It wouldn't matter which image he chooses, the mage rolls the d20 to see if you hit the mage or the image. If you see the images at anytime, then you never know which is the true image. Think of it like Naruto using the mass shadow clone jitsu, no one ever knows who the real one is, they attack and the clone disappears. This is that spell.The ruling seems pretty clear to me. The only potential problem is the way 5e deals with attacking invisible targets (which is effectively what the person would be with your eyes closed). The default rules have the player "guess" where they are attacking, and the GM has them roll (even if the target isn't there). That particular rule is one that is mechanically useless, and requires the usage of a combat grid, or some on-the-fly ruling.

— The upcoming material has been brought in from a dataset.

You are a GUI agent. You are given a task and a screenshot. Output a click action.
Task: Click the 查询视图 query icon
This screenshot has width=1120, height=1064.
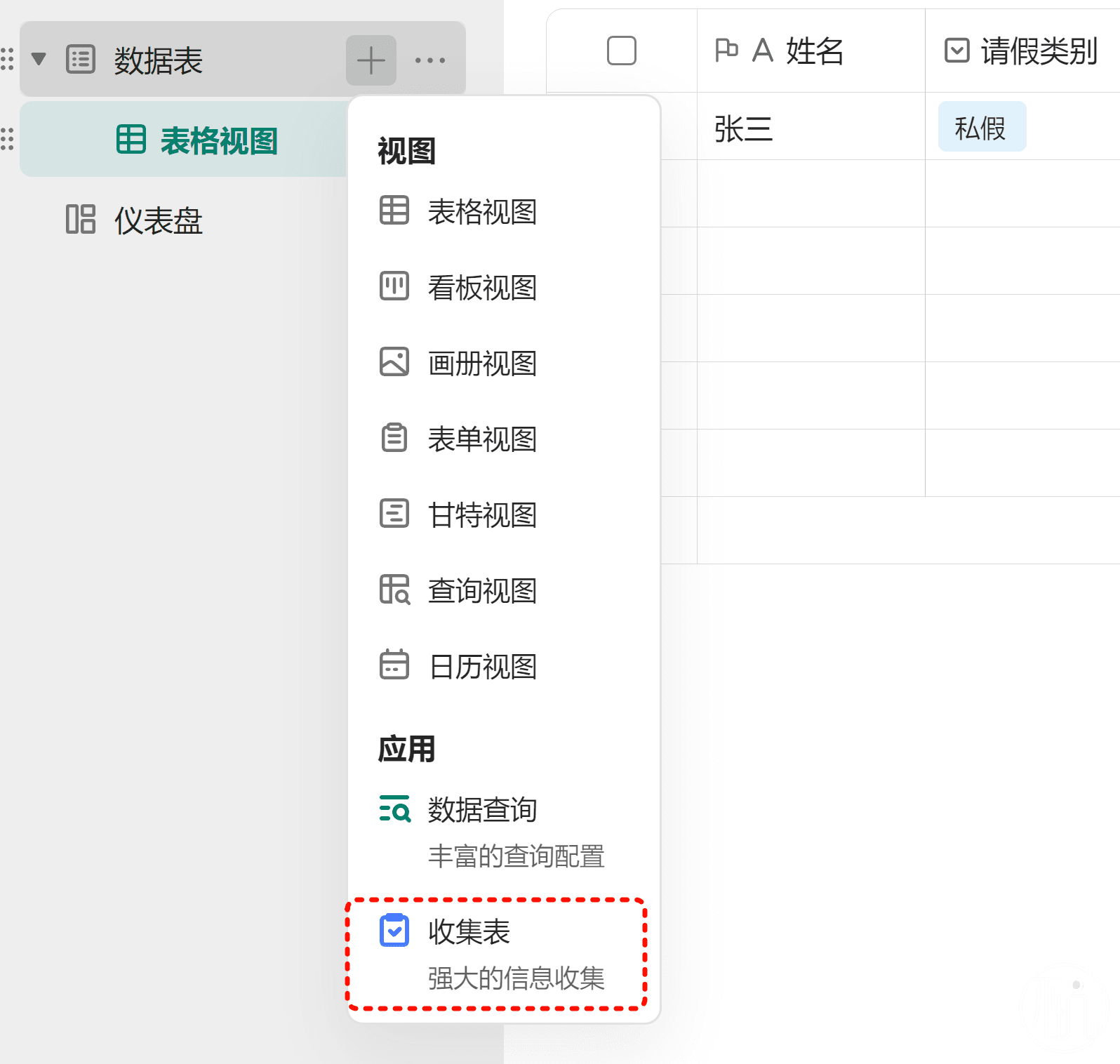[394, 590]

If the GM is OK with the player being able to "guess" the right location of the real enemy with his eyes closed (sort of how actual blindfighting tends to work -- you aren't swinging wildly to your right when the guy is moving around to your left), then closing his eyes means he just gets the disadvantage to hit and otherwise ignores the images.
But if your GM does something like setup 4 extra identical pieces on the board, so that the player has to choose which square to attack in, then closing his eyes would make things worse by not only getting disadvantage, but also because he's still having to randomly figure out which square the mage is in.
Anyway, it's the kind of thing should probably be cleared up beforehand.